In the poetry of the story of the Tower of Babel the capacity of language for meaning is at a zenith. Syntax and content merge to demonstrate both the imperative and the impossibility of translation. The composer of this vivid allegory has repeatedly conjugated verbs to form words with associative meanings that touch their referents like tangents of a circle – only at a single point but extending to infinity.

In Jacques Derrida’s “Des Tours de Babel”, “Babel” is translated “confusion”. There are two versions of Andre Chouraqui's translation of the Bible into French. In the version that Derrida used and cited in his essay, the word "confusion" is inserted, in English, after the calling of the name "Babel". In the on-line version of Chouraqui's translation there is no such insertion and certainly in the Hebrew, there is no word there to correspond. Two questions arise. One, is there any way to translate "Babel" with "confusion" and two, why this confusion about confusion, what does it hold together?

"Babel", bet, bet, lamed, is a proper name. It names the place.

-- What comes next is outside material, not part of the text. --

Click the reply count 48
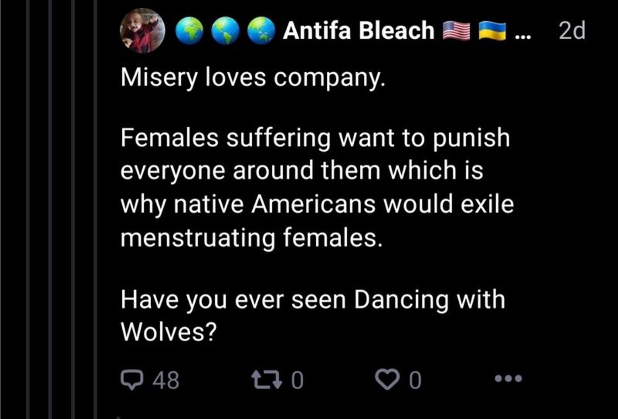 click(166, 380)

It is derived from the Akkadian for "gate of God". It is distinct from the word for "confuse" or "confound" which is "balal", bet, lamed, lamed. The Hebrew verb "balal", to confuse or to mix, is from Akkadian, Arabic, Phoenician and/or Syriac roots. It is most likely that these two similar words and their meanings have become conflated only since the writing of the story of the Tower of Babel which employs them in a pun.

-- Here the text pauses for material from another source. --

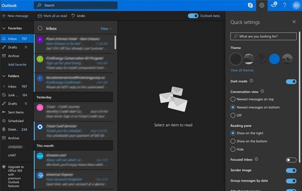
Task: Select the blue theme swatch
Action: [x=274, y=59]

The second question is the more difficult, partly because Derrida leaves aside a decisive investigation of the conflation of Babel with confusion in favour of a reading of Benjamin's "Task of the Translator". But, there Derrida brings together the confounding of language and the gate of God by suggesting that the call for translation and the debt invoked, the inadequacies of language to truth – and to language – ARE the gate of God. Possibly, these could be held together in a number of ways.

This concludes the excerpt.